36. V. la différence entre application immédiate et application rétroactive, H. de Larosière, Application dans le temps des lois de procédure pénale, préc.
37. C’est seulement l’interprétation a contrario de l’art. 4 qui déroge à l’application traditionnelle des règles de conflit de lois dans le temps exposées, supra.
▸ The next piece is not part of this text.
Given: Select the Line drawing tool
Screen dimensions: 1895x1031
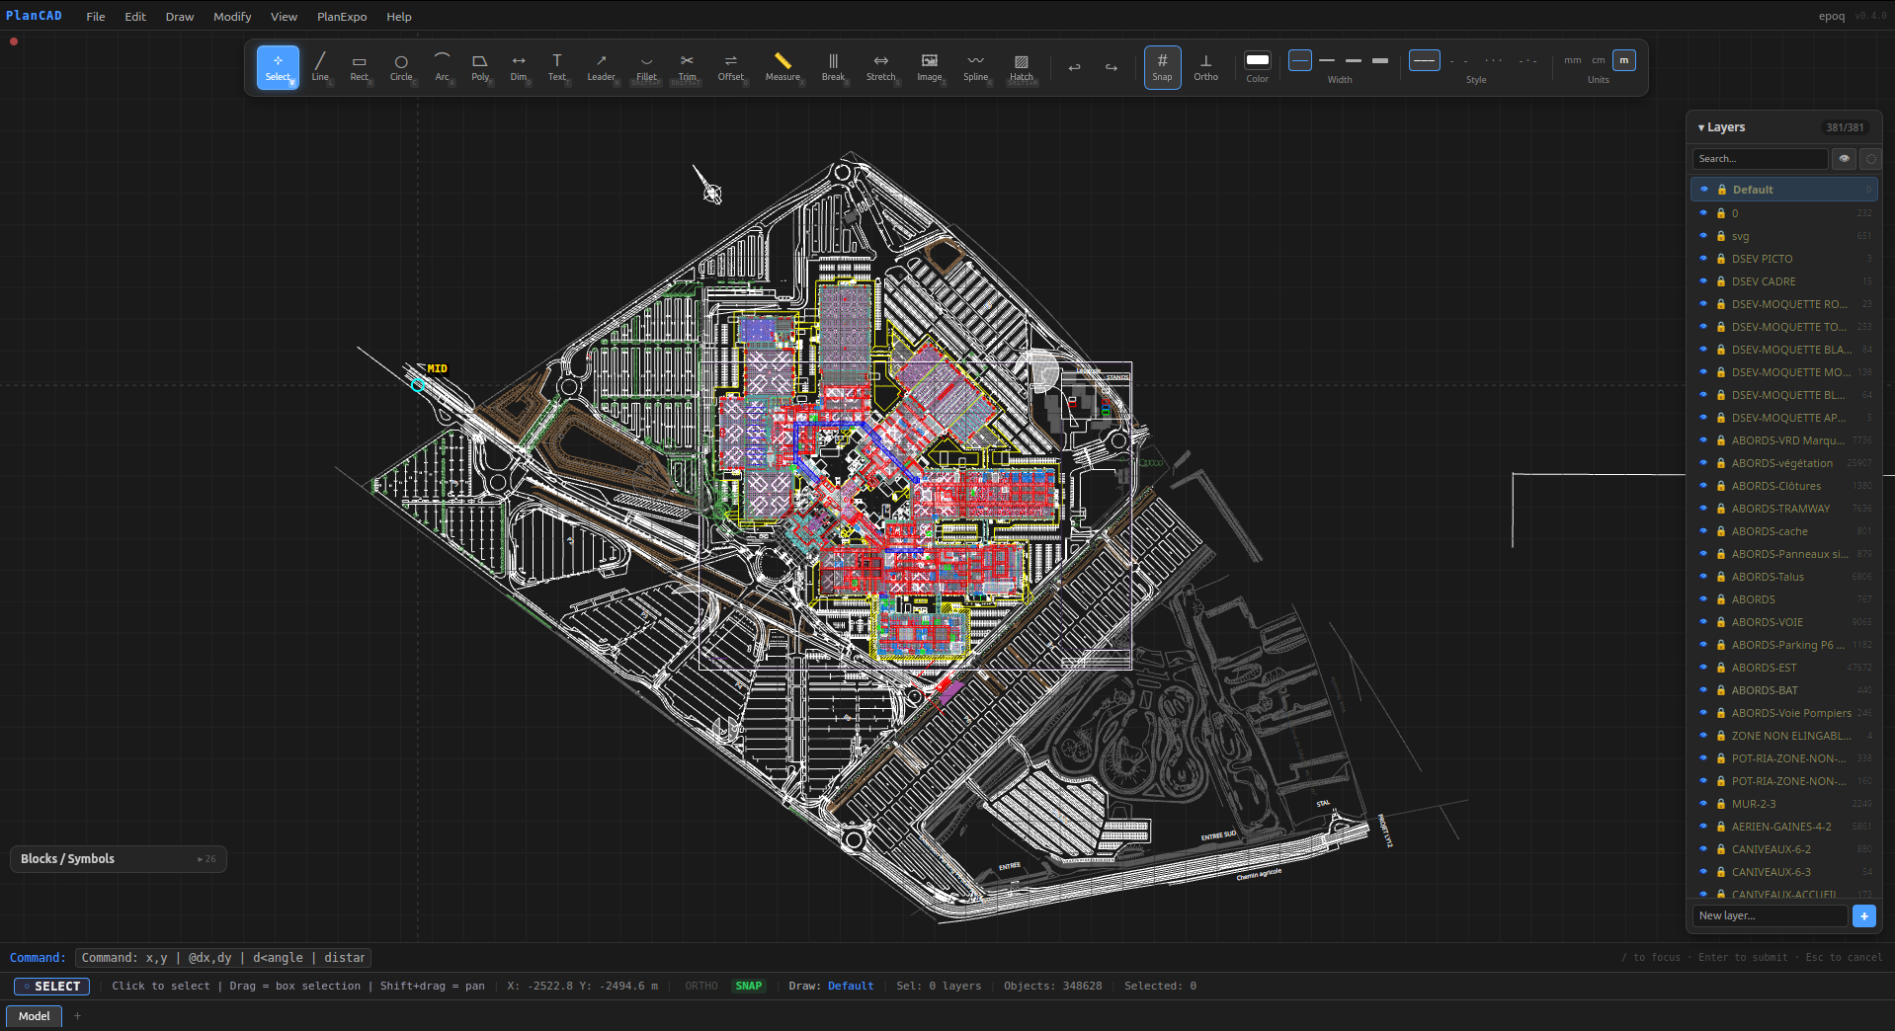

Infraction pénale : seul le dirigeant en fonction au moment des faits peut l’avoir commis

Les juges du fond avait condamné une SARL pour ne s’être pas assuré du bon fonctionnement d’un matériel sur un chantier qui avait blessé un salarié. Mais la Cour de cassation dit que le gérant actuel de la société qui n’était pas en fonction à l’époque des faits, ne pouvait avoir commis l’infraction pour le compte de la personne morale.
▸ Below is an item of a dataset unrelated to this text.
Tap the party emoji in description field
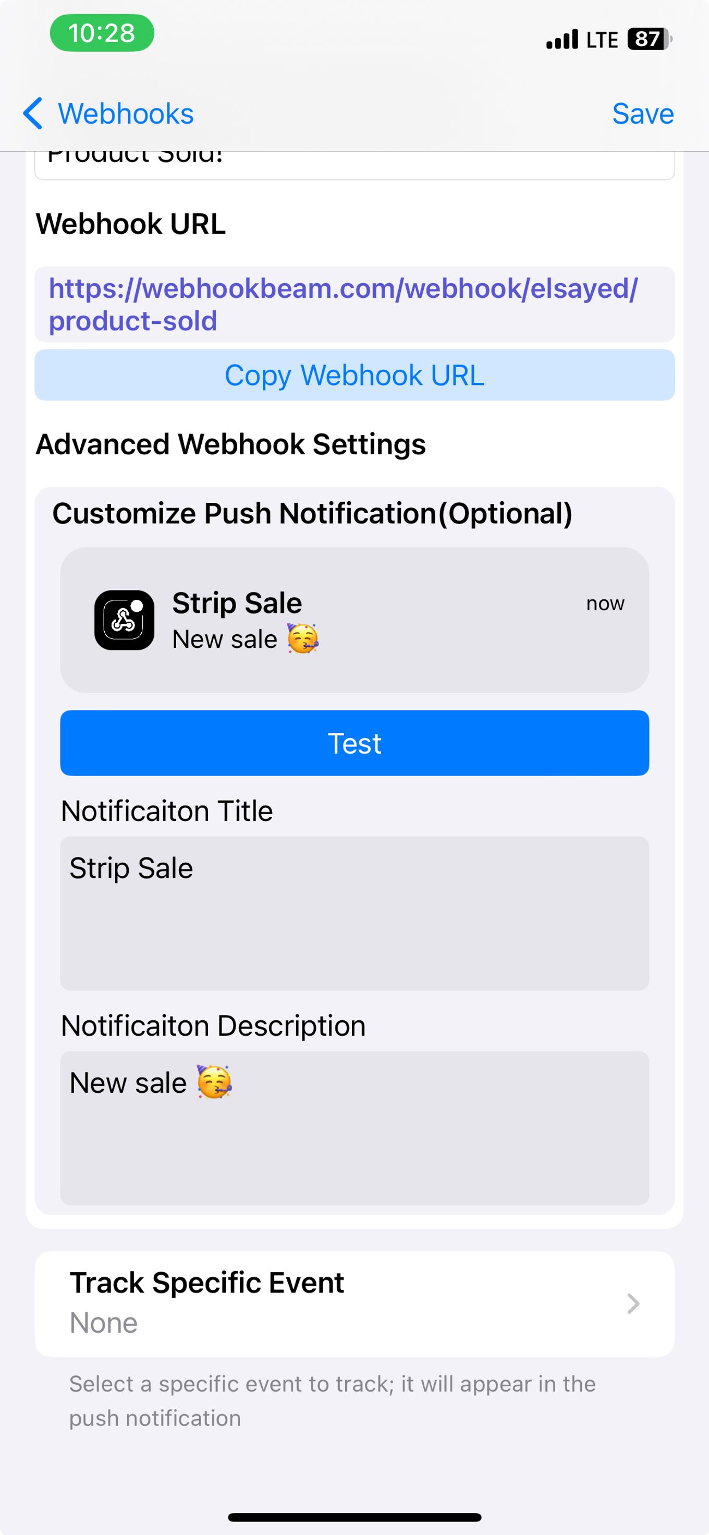pos(214,1082)
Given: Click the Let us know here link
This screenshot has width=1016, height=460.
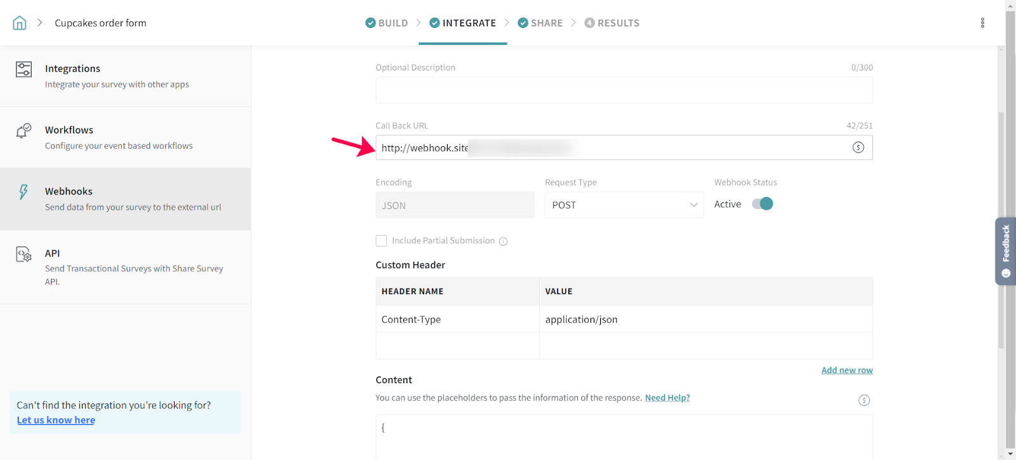Looking at the screenshot, I should pyautogui.click(x=56, y=420).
Extrait de l’arrêt de la Cour de cassation, criminelle, Chambre criminelle du 11 juillet 2017.
Pourvoi n° 16-83415.

« LA COUR DE CASSATION, CHAMBRE CRIMINELLE, a rendu l’arrêt suivant :

[…]

Vu les articles 121-2 du code pénal et 593 du code de procédure pénale ;

Attendu que, d’une part, les personnes morales, à l’exception de l’Etat, sont responsables pénalement des infractions commises, pour leur compte, par leurs organes ou représentants ;

Attendu que, d’autre part, tout jugement ou arrêt doit comporter les motifs propres à justifier la décision ; que l’insuffisance ou la contradiction des motifs équivaut à leur absence ;

Attendu qu’il résulte de l’arrêt attaqué, du jugement qu’il confirme et des pièces de procédure que la société Cosson BTP a été poursuivie devant le tribunal correctionnel du chef, notamment, de mise à disposition de travailleur d’équipement de travail ne permettant pas de préserver sa sécurité, après qu’un de ses salariés eut été heurté par un engin de chantier dont ni le dispositif d’avertissement sonore de manœuvre en marche arrière, ni les feux de recul ne fonctionnaient, la prévention retenant une faute commise pour le compte de la société par son gérant, alors en exercice, et le chef de chantier ; que les juges du premier degré ont déclaré la prévenue coupable des faits ; que celle-ci, à titre principal, et le ministère public, à titre incident, ont relevé appel de la décision ;

Attendu que, pour confirmer le jugement, en dépit des conclusions régulièrement déposées par la société appelante, qui sollicitait sa relaxe en faisant valoir, d’une part, que la responsabilité de son gérant alors en exercice n’avait pas été mise en cause au cours de la procédure et que le chef de chantier, qui n’était pas titulaire d’une délégation en matière d’hygiène et de sécurité, ne pouvait être son représentant, l’arrêt retient, par les motifs repris au moyen, que le manquement relevé à l’obligation de sécurité relative aux dispositifs d’alerte sonore a résulté de l’abstention fautive de la société prise en la personne de son actuel gérant ;

Mais attendu qu’en prononçant ainsi, alors que le gérant actuel de la société, qui n’était pas en fonction à l’époque des faits, ne pouvait avoir commis l’infraction pour le compte de la personne morale, et que les énonciations de l’arrêt ne permettent d’identifier aucun autre organe ou représentant à l’origine du manquement à la sécurité relevé, la cour d’appel n’a pas justifié sa décision au regard de l’article 121-2 du code pénal ;

D’où il suit que la cassation est encourue ;

Par ces motifs :

CASSE et ANNULE, en toutes ses dispositions, l’arrêt susvisé de la cour d’appel de Paris, en date du 12 avril 2016, et pour qu’il soit à nouveau jugé, conformément à la loi,

RENVOIE la cause et les parties devant la cour d’appel de Paris, autrement composée, à ce désignée par délibération spéciale prise en chambre du conseil ;

ORDONNE l’impression du présent arrêt, sa transcription sur les registres du greffe de la cour d’appel de Paris et sa mention en marge ou à la suite de l’arrêt annulé ;

Ainsi fait et jugé par la Cour de cassation, chambre criminelle, et prononcé par le président le onze juillet deux mille dix-sept ;

En foi de quoi le présent arrêt a été signé par le président, le rapporteur et le greffier de chambre.